• **HOW TO COMPLETE THIS TASK**
From the data below, tally each line that has "tweet" in it, then give that tally without comment.

Segment Open

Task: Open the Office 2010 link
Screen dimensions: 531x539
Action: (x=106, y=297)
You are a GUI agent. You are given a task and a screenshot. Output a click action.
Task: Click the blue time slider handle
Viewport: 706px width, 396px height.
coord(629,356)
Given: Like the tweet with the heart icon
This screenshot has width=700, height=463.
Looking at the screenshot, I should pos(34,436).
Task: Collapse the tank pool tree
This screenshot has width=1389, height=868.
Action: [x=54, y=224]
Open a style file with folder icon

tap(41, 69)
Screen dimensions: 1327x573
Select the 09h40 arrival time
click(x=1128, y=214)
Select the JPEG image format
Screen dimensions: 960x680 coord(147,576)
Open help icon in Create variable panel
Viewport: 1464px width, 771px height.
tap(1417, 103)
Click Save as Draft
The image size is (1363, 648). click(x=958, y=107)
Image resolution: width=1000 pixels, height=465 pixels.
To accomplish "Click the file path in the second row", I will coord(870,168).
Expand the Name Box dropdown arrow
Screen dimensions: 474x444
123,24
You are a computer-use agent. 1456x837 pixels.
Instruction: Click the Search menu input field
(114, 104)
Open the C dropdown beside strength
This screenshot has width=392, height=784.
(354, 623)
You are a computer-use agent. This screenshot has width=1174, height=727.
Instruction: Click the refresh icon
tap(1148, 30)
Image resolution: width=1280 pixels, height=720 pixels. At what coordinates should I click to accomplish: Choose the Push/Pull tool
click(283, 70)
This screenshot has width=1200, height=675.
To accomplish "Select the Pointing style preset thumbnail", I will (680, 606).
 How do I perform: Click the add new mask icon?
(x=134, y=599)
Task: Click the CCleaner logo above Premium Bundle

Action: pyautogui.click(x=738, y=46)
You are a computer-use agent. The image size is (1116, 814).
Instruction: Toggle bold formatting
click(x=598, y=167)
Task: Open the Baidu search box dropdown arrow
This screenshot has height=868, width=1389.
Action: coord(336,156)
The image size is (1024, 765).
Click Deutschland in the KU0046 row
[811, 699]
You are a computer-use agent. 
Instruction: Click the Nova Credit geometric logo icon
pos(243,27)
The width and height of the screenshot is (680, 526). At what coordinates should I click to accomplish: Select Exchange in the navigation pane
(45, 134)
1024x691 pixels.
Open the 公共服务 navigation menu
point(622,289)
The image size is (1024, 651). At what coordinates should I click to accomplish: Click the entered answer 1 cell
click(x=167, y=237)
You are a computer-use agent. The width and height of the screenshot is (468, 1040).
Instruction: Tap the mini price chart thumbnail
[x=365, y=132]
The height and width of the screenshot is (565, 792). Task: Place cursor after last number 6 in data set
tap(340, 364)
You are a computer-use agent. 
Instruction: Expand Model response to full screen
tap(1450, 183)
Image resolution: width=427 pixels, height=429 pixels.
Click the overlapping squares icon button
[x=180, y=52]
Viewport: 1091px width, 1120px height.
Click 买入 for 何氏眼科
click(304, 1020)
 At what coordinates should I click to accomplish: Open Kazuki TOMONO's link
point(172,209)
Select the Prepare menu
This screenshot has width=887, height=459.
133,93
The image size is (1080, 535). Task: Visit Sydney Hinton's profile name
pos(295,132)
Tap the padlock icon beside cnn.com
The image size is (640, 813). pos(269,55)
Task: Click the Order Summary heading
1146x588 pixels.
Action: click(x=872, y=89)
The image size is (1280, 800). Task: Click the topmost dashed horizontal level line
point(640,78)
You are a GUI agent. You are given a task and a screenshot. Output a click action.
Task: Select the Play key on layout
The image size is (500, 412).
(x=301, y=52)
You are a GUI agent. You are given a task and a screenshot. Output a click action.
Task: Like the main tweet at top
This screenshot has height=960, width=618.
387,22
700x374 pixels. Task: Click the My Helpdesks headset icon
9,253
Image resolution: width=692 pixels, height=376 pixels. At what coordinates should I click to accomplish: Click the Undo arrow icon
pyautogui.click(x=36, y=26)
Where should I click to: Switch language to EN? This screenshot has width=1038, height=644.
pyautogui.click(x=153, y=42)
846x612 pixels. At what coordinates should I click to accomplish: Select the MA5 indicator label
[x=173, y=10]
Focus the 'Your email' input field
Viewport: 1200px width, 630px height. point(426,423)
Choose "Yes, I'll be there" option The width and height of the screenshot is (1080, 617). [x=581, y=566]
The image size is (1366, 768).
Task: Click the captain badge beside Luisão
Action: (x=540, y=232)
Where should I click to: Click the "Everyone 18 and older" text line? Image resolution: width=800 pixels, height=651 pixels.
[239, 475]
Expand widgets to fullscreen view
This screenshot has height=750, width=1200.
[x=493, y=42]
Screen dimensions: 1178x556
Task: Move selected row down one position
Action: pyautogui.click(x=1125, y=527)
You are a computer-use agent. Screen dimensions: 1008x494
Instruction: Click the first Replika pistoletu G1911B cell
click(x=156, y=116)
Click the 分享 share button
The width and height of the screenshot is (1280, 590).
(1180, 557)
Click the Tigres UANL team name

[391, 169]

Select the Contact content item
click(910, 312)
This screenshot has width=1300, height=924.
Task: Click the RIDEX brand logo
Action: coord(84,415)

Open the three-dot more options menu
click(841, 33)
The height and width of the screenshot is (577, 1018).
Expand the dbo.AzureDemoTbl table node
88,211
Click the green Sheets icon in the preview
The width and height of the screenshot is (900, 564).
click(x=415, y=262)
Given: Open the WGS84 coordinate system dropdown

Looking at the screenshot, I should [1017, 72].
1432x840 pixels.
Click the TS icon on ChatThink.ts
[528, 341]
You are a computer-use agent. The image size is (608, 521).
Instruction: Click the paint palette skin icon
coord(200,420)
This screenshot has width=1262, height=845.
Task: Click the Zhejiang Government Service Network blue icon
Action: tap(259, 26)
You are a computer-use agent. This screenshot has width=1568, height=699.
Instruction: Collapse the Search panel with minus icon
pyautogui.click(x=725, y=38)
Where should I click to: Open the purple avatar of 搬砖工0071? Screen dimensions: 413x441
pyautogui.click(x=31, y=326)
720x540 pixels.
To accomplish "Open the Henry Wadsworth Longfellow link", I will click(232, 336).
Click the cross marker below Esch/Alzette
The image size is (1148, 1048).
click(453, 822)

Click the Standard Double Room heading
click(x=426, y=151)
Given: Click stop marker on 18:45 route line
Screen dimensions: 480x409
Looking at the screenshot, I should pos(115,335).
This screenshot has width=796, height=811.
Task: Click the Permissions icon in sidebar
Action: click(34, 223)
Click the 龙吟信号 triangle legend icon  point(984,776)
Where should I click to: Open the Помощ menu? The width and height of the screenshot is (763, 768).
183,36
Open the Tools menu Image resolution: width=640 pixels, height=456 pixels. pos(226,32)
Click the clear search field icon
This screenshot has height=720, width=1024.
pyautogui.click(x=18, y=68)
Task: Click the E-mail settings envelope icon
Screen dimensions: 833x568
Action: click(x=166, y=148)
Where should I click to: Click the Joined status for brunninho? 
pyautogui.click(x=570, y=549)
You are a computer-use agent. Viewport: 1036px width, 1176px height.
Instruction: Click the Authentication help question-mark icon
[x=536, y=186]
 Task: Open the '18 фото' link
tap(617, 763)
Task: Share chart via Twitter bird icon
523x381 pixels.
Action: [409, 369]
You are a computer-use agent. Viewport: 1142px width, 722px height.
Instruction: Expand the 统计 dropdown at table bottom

Segment Closed

• **ANSWER BOX**
2